As for the set itself, it started with a burst of confetti and the opening song "set" to clips from How The Grinch Stole Christmas, and right off the bat it broke into a dance party with the Commodore floor bouncing. Aucoin had an unparalleled energy and enthusiasm, leading many singalongs throughout the set -- which were helped by the words being on the screen -- and jumping off the stage and through the crowd a few times, once even disappeared side stage only to reappear out the side door and run around the room, jumping on tables, going all the way to the back and working his way through the crowd to return to the stage. The set culminated with Aucoin bringing out an actual giant parachute (like from elementary school) for the crowd to dance with/under. And not only was it an incredible spectacle of a show, but the music more than lived up to it and matched the energy; insanely catchy and danceable pop, with a synthy edge.
At the end thanked everyone, and said if they wanted any of his music to just text him, leaving his number up on the screen with a note saying he would send anyone a zip file of his music (I did, receiving his EP, Public Publication).

It would be tough for a band to follow that, but if anyone could, it would be the Arkells. They came out swinging with the title track of the new album, Michigan Left, and right away I was reminded of why they are such an incredible live band. They have a raw energy and passion that in unmatched and an incredibly presence, having the crowd eating out of the palm of their hand the whole set.

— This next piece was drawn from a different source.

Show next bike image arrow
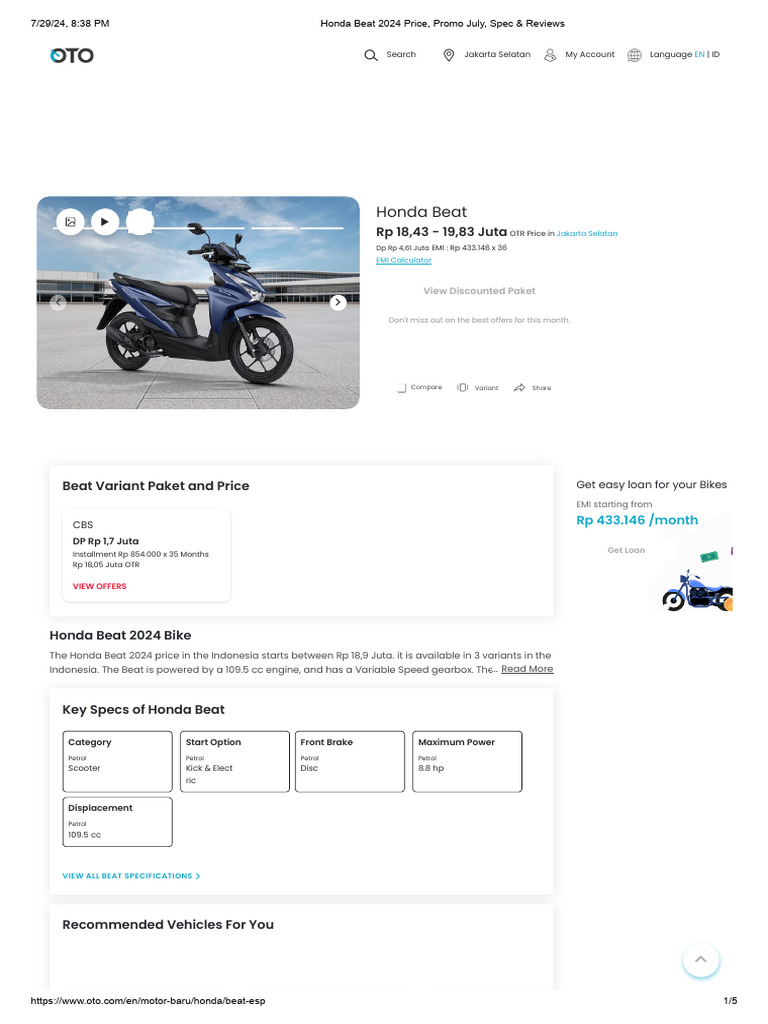The image size is (768, 1024). [338, 302]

They keyboardist was especially good and jumping up and pumping up the crowd, and singer/guitarist Max Kerman just oozed charisma.
They focused mainly on the new album, with a few from Jackson Square, and highlights being the punchy "Where U Goin'", the raucous "Deadlines" and what has quickly become on of my favourite Arkells songs, "On Paper". Before they launched into "Agent Zero", they asked Rich Aucoin & his band to come out and help them, as well as the aforementioned Dan Mangan, to the surprise of the crowd, with Dan & Max sharing vocals by the end of the song.
The main set wrapped up with "Oh, The Boss Is Coming!", everyone shouting the eponymous line at the start, and singing along. But of course, there was the encore, with "Book Club" and an incredible cover of Hall & Oats' "You Make My Dreams" -- again joined by Aucoin & Mangan -- before ending with yet another sing-along, and my favourite of their songs, "John Lennon", somehow managing to top the energy of the night.

setlist
Michigan Left; Ballad of Hugo Chavez; Where U Goin; Pullin Punches; Bloodlines; One Foot Out The Door; Heart of the City; Whistleblower; On Paper; Deadlines; Kiss Cam; Agent Zero; Oh, The Boss Is Coming!
(encore) Book Club; You Make My Dreams (Hall & Oats cover); John Lennon.